- _What you have to do_:
Scan the entries below for the word "will". Copy each line that has it.
----------------
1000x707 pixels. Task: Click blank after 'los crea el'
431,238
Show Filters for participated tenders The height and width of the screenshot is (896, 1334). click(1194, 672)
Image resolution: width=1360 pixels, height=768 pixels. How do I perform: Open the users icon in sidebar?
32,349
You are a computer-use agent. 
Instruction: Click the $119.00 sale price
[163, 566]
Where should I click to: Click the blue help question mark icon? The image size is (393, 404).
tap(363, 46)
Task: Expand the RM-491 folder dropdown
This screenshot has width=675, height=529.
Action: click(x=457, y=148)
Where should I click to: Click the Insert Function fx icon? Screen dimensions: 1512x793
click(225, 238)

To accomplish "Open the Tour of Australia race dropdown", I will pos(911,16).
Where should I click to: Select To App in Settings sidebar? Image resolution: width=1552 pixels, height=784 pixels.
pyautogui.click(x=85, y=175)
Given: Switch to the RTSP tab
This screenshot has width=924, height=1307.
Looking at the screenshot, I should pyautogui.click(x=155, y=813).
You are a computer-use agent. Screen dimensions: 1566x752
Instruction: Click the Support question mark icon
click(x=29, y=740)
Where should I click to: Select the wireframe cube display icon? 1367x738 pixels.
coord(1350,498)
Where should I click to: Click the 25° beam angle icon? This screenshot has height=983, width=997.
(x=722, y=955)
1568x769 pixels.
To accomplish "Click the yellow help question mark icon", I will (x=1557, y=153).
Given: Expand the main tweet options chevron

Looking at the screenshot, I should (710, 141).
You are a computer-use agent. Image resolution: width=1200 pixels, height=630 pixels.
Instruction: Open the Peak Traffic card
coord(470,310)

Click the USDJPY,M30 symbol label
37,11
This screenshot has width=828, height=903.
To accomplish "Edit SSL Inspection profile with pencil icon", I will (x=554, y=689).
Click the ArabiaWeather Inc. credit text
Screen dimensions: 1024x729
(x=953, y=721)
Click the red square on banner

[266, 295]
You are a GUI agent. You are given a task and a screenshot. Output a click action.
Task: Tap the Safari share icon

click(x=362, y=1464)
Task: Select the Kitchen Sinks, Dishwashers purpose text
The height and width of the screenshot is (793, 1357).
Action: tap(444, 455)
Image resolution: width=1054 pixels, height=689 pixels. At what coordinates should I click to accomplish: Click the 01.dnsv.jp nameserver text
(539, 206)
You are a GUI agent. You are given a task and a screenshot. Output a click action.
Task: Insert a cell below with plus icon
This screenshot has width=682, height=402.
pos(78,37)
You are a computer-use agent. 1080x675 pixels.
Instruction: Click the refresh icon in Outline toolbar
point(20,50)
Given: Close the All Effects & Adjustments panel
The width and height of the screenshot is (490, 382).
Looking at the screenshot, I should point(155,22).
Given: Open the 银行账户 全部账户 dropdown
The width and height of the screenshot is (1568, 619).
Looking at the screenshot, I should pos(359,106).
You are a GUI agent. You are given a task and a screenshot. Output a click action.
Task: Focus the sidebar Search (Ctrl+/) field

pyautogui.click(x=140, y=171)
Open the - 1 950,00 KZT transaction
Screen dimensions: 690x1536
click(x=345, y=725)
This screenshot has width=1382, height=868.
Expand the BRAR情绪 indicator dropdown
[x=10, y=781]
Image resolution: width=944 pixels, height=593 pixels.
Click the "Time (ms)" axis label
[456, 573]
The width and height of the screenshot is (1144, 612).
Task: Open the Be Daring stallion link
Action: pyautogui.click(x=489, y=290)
----------------
- _Output_:
To accomplish "Open the Tour of Australia race dropdown", I will pos(911,16).
To accomplish "Click the yellow help question mark icon", I will (x=1557, y=153).
To accomplish "Edit SSL Inspection profile with pencil icon", I will (x=554, y=689).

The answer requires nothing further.